Test to distinguish periodic from almost periodic data Suppose I have some unknown function $f$ with domain $ℝ$, which I know to fulfill some reasonable conditions like continuity. I know the exact values of $f$ (because the data comes from a simulation) at some equidistant sampling points $t_i=t_0 + iΔt$ with $i∈\{1,…,n\}$, which I can assume to be sufficiently fine to capture all relevant aspects of $f$, e.g., I can assume that there is at most one local extremum of $f$ in between two sampling points. I am looking for a test that tells me whether my data complies with $f$ being exactly periodic, i.e., $∃τ: f(t+τ)=f(t) \,∀\,t$, with the period length being somewhat resonable, for example $Δt < τ < n·Δt$ (but it’s conceivable that I can make stronger constraints, if needed).
From another point of view, I have data ${x_0, …, x_n}$ and am looking for a test that answers the question whether a periodic function $f$ (fulfilling conditions as above) exists such that $f(t_i)=x_i ∀ i$.
The important point is that $f$ is at least very close to periodicity (it could be for example $f(t) := \sin(g(t)·t)$ or $f(t) := g(t)·\sin(t)$ with $g'(t) ≪ g(t_0)/Δt$) to the extent that changing one data point by a small amount may suffice to make the data comply with $f$ being exactly periodic. Thus standard tools for frequency analysis such as the Fourier transform or analysing zero crossings will not help much.
Note that the test I am looking for will likely not be probabilistic.
I have some ideas how to design such a test myself but want to avoid reinventing the wheel.
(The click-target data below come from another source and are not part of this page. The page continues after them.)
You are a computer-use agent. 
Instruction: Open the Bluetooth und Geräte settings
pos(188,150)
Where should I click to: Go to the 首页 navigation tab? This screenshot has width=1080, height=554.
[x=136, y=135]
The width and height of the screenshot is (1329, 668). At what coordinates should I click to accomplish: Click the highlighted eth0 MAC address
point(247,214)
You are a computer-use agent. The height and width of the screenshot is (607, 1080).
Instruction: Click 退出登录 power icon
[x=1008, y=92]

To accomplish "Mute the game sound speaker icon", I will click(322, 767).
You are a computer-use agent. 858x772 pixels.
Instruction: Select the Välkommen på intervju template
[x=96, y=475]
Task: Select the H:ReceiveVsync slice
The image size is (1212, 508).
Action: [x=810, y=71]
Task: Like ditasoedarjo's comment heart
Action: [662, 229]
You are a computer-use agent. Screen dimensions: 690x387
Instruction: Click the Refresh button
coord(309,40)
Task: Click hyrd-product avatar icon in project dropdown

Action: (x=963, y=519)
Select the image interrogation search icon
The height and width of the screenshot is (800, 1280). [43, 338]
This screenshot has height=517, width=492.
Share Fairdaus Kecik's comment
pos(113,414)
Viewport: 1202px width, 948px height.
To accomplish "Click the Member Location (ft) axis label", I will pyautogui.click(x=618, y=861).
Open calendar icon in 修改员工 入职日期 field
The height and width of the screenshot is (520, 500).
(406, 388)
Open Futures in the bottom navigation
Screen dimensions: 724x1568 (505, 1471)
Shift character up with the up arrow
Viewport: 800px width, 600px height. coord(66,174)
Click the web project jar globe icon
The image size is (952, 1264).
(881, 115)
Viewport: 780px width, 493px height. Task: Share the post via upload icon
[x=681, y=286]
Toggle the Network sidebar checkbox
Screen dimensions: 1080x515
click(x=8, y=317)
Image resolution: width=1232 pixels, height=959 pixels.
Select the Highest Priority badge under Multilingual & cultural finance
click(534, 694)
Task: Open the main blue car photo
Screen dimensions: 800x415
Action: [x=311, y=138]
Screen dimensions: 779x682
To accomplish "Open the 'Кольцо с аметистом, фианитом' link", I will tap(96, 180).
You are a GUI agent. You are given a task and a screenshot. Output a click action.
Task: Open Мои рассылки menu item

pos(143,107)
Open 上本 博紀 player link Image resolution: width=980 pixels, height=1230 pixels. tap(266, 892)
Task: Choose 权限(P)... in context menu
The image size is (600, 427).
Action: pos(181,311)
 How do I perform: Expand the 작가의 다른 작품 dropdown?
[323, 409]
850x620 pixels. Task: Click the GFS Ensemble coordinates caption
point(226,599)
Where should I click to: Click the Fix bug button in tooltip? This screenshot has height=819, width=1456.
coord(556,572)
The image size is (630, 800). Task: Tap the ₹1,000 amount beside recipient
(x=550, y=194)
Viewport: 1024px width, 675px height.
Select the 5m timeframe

So I am looking for an existing test.
 A: As I said, I had an idea how to do this, which I realised, refined and wrote a paper about, which is now published: Chaos 25, 113106 (2015) – preprint on ArXiv.
The investigated criterion is almost the same as sketched in the question: Given data $x_1, \ldots, x_n$ sampled at time points $t_0, t_0 + Δt, \ldots, t_0 + nΔt$, the test decides whether there is a function $f: [t_0, t_0 + Δt] → ℝ$ and a $τ ∈ [2Δt,(n-1)Δt]$ such that:


*

*$f(t_0 + iΔt)=x_i\quad \forall i∈\{1,…,n\}$

*$f(t+τ)=f(t) \quad∀t∈[t_0, t_0 + Δt-τ]$

*$f$ has no more local extrema than the sequence $x$, with the possible exception of at most one extremum close to the beginning and end of $f$ each.


The test can be modified to account for small errors, such as numerical errors of the simulation method.
I hope that my paper also answers why I was interested in such a test.
A: If you know the actual periodic signal, calculate
$\text{difference} = \Big|\text{theoretical data} - \text{measured data}\big|$
Then sum the elements of $\text{difference}$. If it is above a threshold (consider error from floating point arithmetic) the data is not periodic.
A: Transform the data into frequency domain using the discrete Fourier transform (DFT). If the data is perfectly periodic, there will be exactly one frequency bin with a high value, and other bins will be zero (or near zero, see spectral leakage).
Note that the frequency resolution is given by $\frac{\text{sampling frequency}}{\text{Number of samples}}$. So this sets the limit for the detection precision.